The resulting table might contain some entries that look like geneA_geneB
. If required, when we find either geneA or geneB expressed alone, the entries attribued to the gene combination are assigned to the uniquely expressed gene. If both geneA and geneB are also found to be expressed alone, then the entry is left as combination of two genes.
All these steps are performed by the script wrappers deal_with_singlemappers.sh
, deal_with_multimappers.sh
and countTables_2pickle_cellsSpliced.py
and countTables_fromPickle.py
. The first two (deal_with_*mappers.sh
) run for each cell separatedly:
deal_with_singlemappers.sh ${input_bam_file} ${refBED} ${stranded}
deal_with_multimappers.sh ${input_bam_file} ${refBED} ${stranded}
where ${stranded} is set to "y" in vasa data.

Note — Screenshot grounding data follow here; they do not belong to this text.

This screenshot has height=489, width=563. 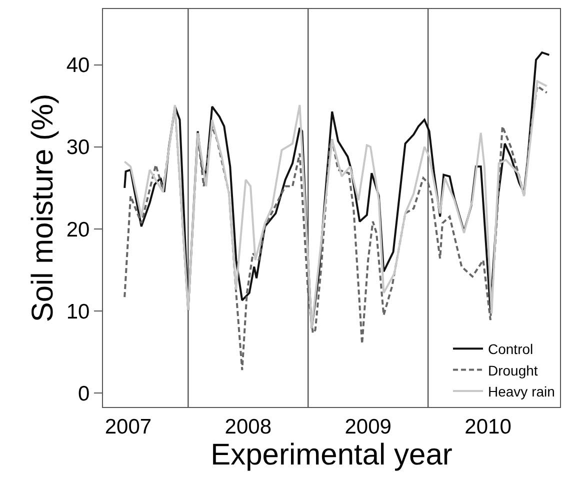 I want to click on y-tick-label: 40, so click(x=78, y=66).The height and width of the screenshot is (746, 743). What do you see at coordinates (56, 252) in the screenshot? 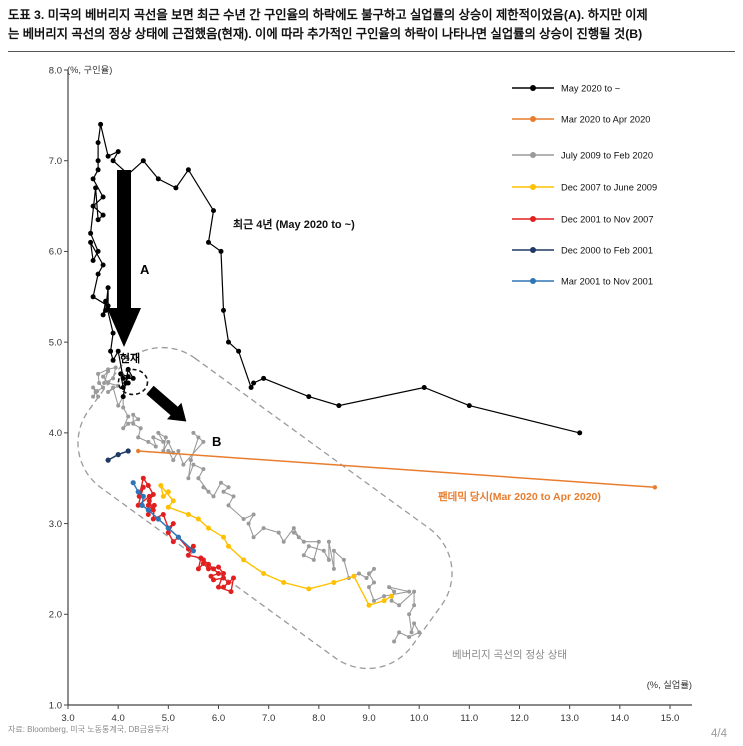
I see `y-tick-label: 6.0` at bounding box center [56, 252].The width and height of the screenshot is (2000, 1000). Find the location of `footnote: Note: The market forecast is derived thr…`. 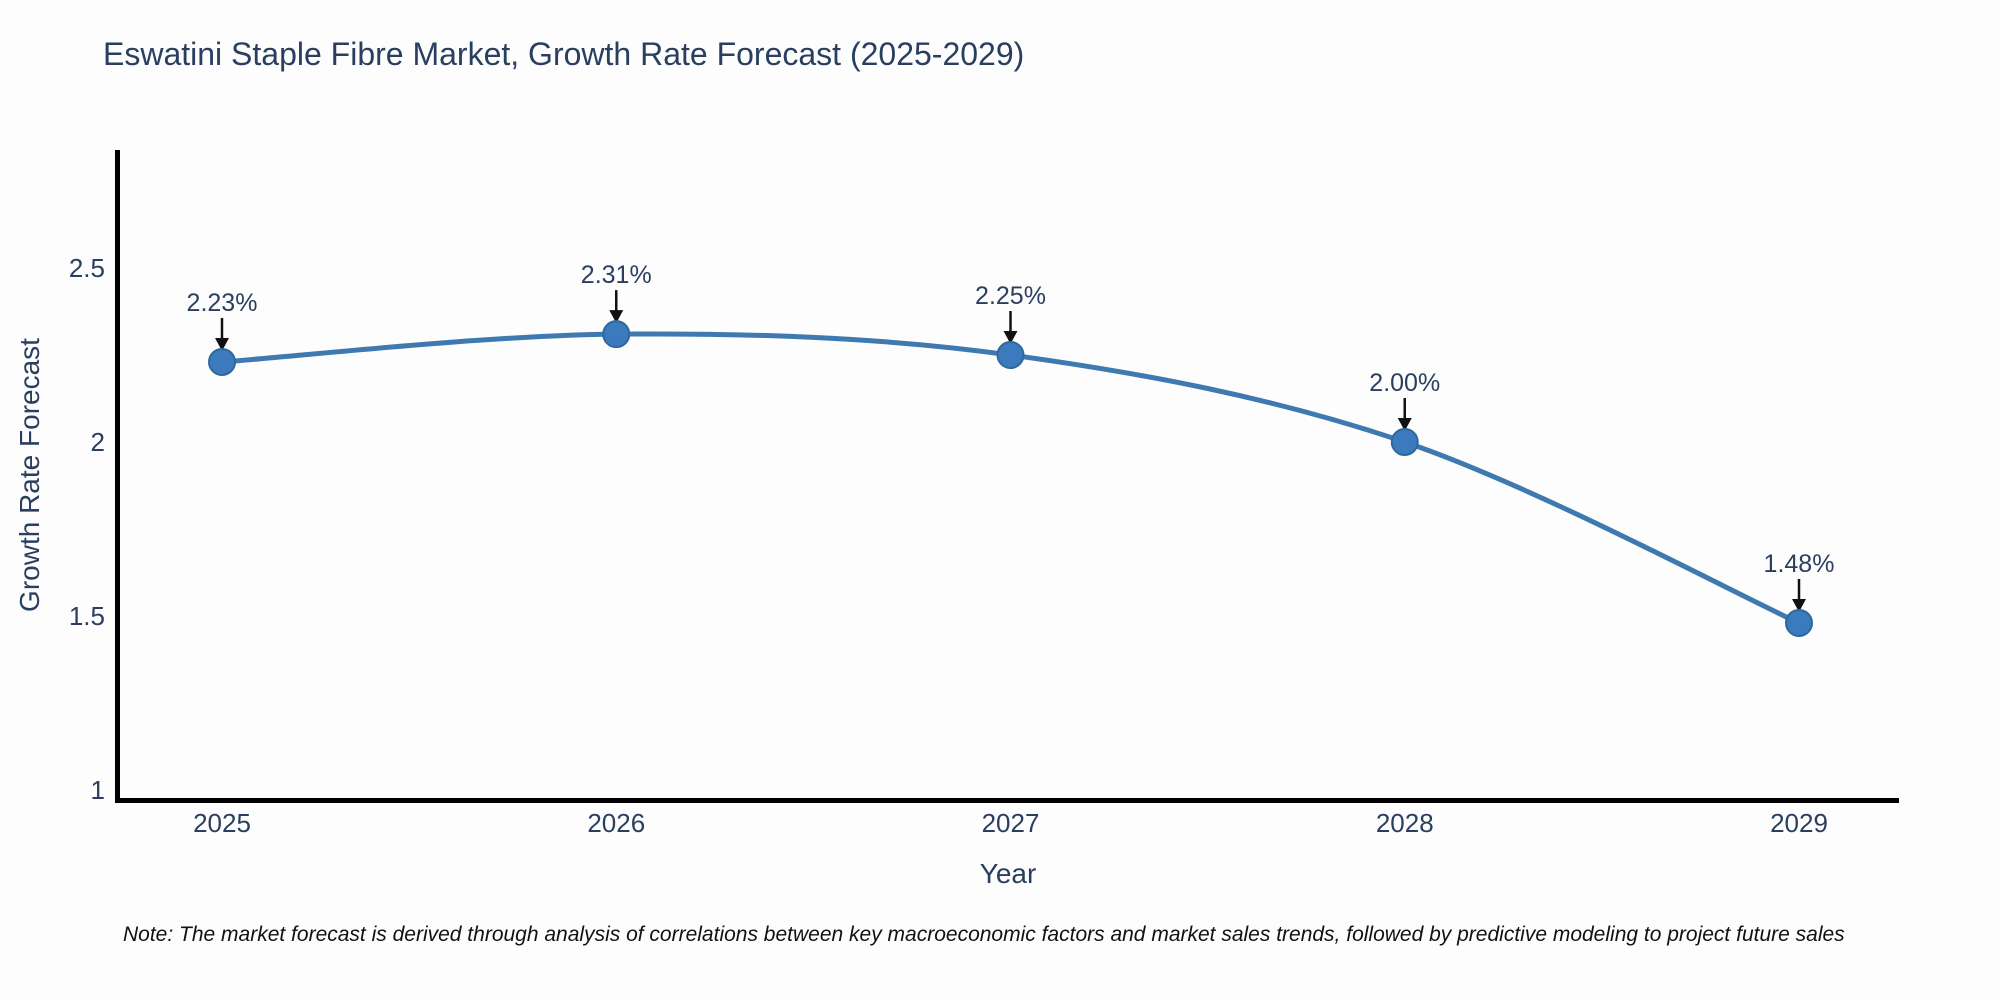

footnote: Note: The market forecast is derived thr… is located at coordinates (984, 934). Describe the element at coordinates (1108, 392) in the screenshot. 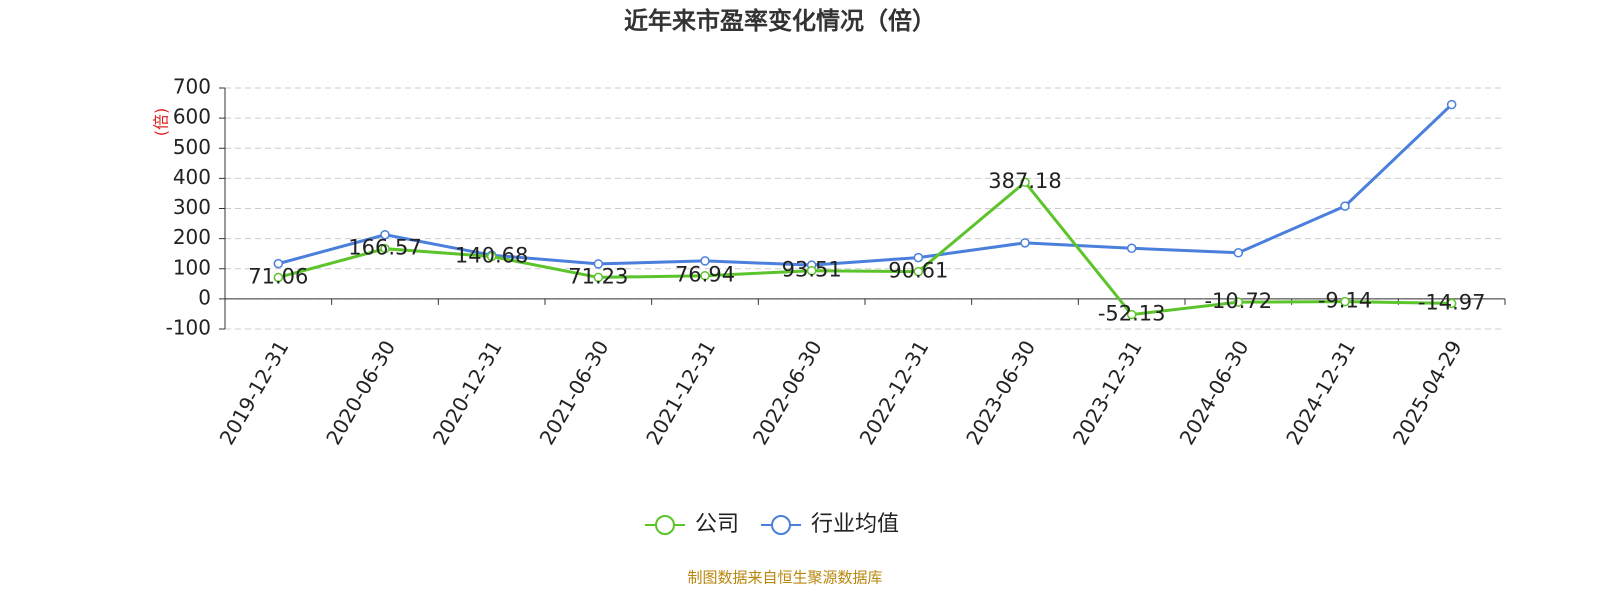

I see `x-tick-label: 2023-12-31` at that location.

The second two (countTables*py
) reads all the bed files obtained for all the cells and produces the final count tables. First:
countTables_2pickle_cellsSpliced.py ${input_folder} ${prefix_output} ${protocol}$ ${cellIDorigin}"
here, for vasa-plate and vasa-drop, ${protocol} should be set to "vasa". ${cellIDorigin} has the options "r" and "f", standing for "read" and "file", respectively. That is, if "r" is given, the cell ID will be extracted from the read name. If "f" is given, the cell ID will be extracted from the file name. This is done in case the user wants to combine several experiments at once in this step already. The second script can be called as:
countTables_fromPickle.py ${prefix_output}.pickle.gz ${prefix_output} ${protocol}$ ${filter_genes}
It takes the pickle.gz
file generated by the previous script. As before, ${protocol} should be set to "vasa". The last label, ${filter_genes}, refers to the possibility of colapsing multiple gene anntotations to single ones based on expression patterns (explained above).